Problems to work on:
1 > Please update the orchid research account, starting with "By Jis Sebastian" and going on through "worked there before.", and replace "excited" with "thrilled".
2 > Decide whether each statement agrees with the orchid research account, giving yes or no and quoting the words that decide it: (a) the writer worked in Eaglenest Wildlife Sanctuary in 2012; (b) the LLTSTS method was developed with help from Giby Kuriakose; (c) the next host tree on a transect was chosen at the 5th meter point.
3 > Pick up the orchid research account after its last sentence and carry it forward.

Text section:
By Jis Sebastian
I was happy to leave Assam this time, unlike before… I was excited that I would start my Ph.D. now in the Western Ghats after three wonderful years of research experience in the northeastern Himalayas. After all, the Western Ghats was home, and I had never worked there before.
Orchids are one of the most fascinating groups of plants on Earth. I have always been fascinated by plants around me, thanks to a very inspirational teacher who encouraged me to study and specialise in plants. My teachers blessed me enough to fall in love with botany and forestry, as they themselves had. I clearly remember working in Eaglenest Wildlife Sanctuary in Arunachal Pradesh back in 2012. Researching animal ecology, I was mesmerised when the mist-covered hills revealed themselves to be an orchid paradise. The branches of conspicuous trees were heavily covered in mosses and epiphytic orchids—the kind of orchids that grow on top of trees. The beautiful flowers that welcomed me at every corner of the sanctuary; I was smitten. It got me thinking: do epiphytic plants like orchids prefer particular climates? Perhaps moist and foggy ones? Around the same time, a wonderful innovative project on epiphytic orchids was starting in the Western Ghats. I was selected, and thus, I bid adieu to the northeast after three long years. I was happy to leave Assam this time…
The big challenge before me was a lack of guidance; there was a lacuna in orchid ecology in India at the time. This resulted in me spending a year in the forests testing different methods. Finally, with the help of Giby Kuriakose, assistant professor of botany at Sacred Heart College and my project investigator, an integrated method called Linear Line Transect with Selective Tree Scanning (LLTSTS) was developed to study biodiversity patterns in epiphytic orchids. A ‘line transect’ was laid after finding a host tree with at least three individuals of orchids on it. Then, the next neighbour was selected at the 10th meter point from the first individual and this repeated until data collected from ten trees from each line transect. Such transects in a linear direction were widely carried out in different units of altitude/latitudinal gradients all over the southern Western Ghats in Kerala. How did factors like the host tree, habitat, and climate influence epiphytic orchids’ diversity, distribution and community structure? This was the major question of my research.

Entries supplied:
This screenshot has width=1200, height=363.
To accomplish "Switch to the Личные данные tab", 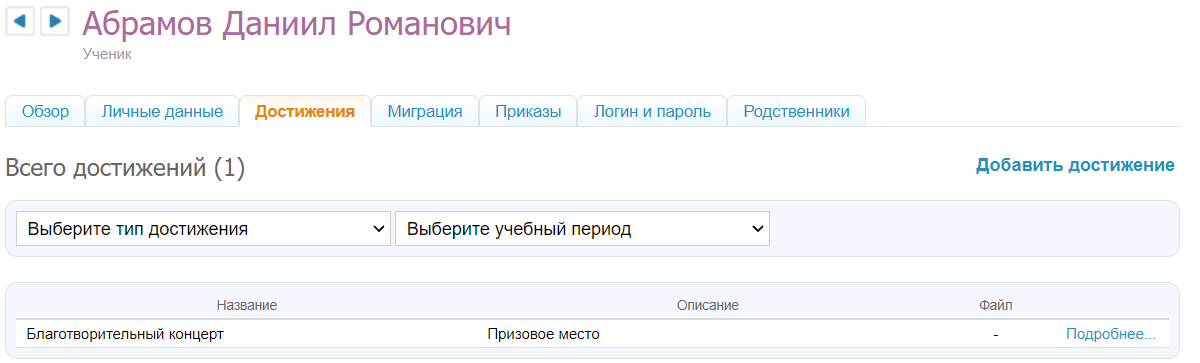I will [162, 111].
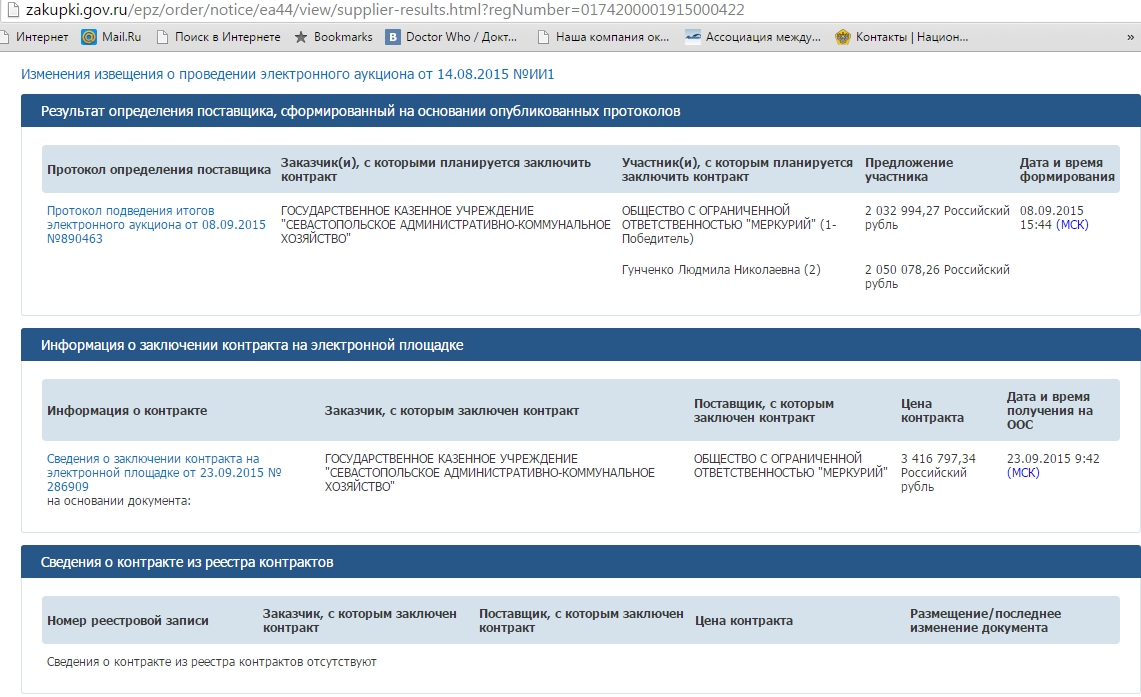Viewport: 1141px width, 697px height.
Task: Open the Контакты | Национ bookmark
Action: click(903, 37)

Answers for the exercise:
1 >
By Jis Sebastian
I was happy to leave Assam this time, unlike before… I was thrilled that I would start my Ph.D. now in the Western Ghats after three wonderful years of research experience in the northeastern Himalayas. After all, the Western Ghats was home, and I had never worked there before.

2 >
(a) Yes: "I clearly remember working in Eaglenest Wildlife Sanctuary in Arunachal Pradesh back in 2012."
(b) Yes: "Finally, with the help of Giby Kuriakose, assistant professor of botany at Sacred Heart College and my project investigator, an integrated method called Linear Line Transect with Selective Tree Scanning (LLTSTS) was developed"
(c) No: "the next neighbour was selected at the 10th meter point from the first individual"

3 >
Single Rope Technique (SRT) is what is commonly used to access canopy epiphytes all over the world. In this technique, a single rope is used to ascend and descend a tree using lock and hold mechanism. The climber wears safety gear and uses specialised devices for both descent and ascent. But it isn’t possible in all terrains or forest types. So, we had to rely on high-powered binoculars as well. Data collection was time-consuming and strenuous. My already dislocated shoulders from long travels radiated pain towards the neck with frequent upward scans for orchids. However, it was also fun to lie on my back on the wet forest floor and scan the tree canopy. I collected data on the landscape features, tree characteristics and epiphytic orchids within the canopy on every transect. This kind of work can especially feel time-consuming and very exhausting. I was never able to get rid of the bloodsucking leeches off my toes that were already messed up due to the unknown fungal diversity I had picked up in Arunachal! I lost count of the leech bites once it crossed 6,000!
The world I observed through binoculars and from the canopy was breath-taking. I found that epiphytes do show preferences for specific microclimates (climate in the immediate surrounding). These preferences could be determined by different factors at different levels. Each host tree provides zones of microenvironments i.e., microhabitats with specific microclimate in a vertical gradient. Therefore, In a young tree, the epiphytes on the lower trunk, upper trunk, lower canopy, middle canopy, and the upper canopy could all be different species. The upper canopy receives more sunlight and is exposed to temperature variations and hence orchids that prefer these microhabitats are rootlike to prevent water loss. Epiphytes within the canopy can be of varying sizes and positioned according to different factors, such as the inclination of the branch with the trunk, orientation and position of the branch, light etc. There are epiphytic ferns like Drynaria that prefer to be downwards of the lower canopy to collect all the rich humus leaching from the upper canopy.
Different forest types support orchids. Tall evergreen forests have orchids mostly in the canopy, whereas, forests with canopy gaps have orchids in the lower canopy as well as the tree trunks. We defined the habitat at different scales such as mega (landscape), macro (tree) and micro (canopy). With no disturbance, these habitat levels create more microhabitats within themselves. The more the number of microhabitats in a forest, the higher the epiphytic orchid diversity is. So, these hanging flowers become an indicator for old, rich, undisturbed and complex tropical forests. Large-sized trees sometimes harbour huge epiphyte colonies over a long time. Therefore, big, old trees are important habitats for epiphytes and orchids. This gives answers to why planting trees is not equal to good old forests!
The climate of a region is also a predictor in explaining diversity and abundance patterns of epiphytic orchids. Hilly tracts with high moisture or relative humidity favour epiphytic assemblages. If light and temperature become higher than usual, it negatively affects the orchids. The underlying mechanisms behind these patterns have to be further explored, but we know enough to deduce that climate change, specifically warming, risk affecting these amazing plants.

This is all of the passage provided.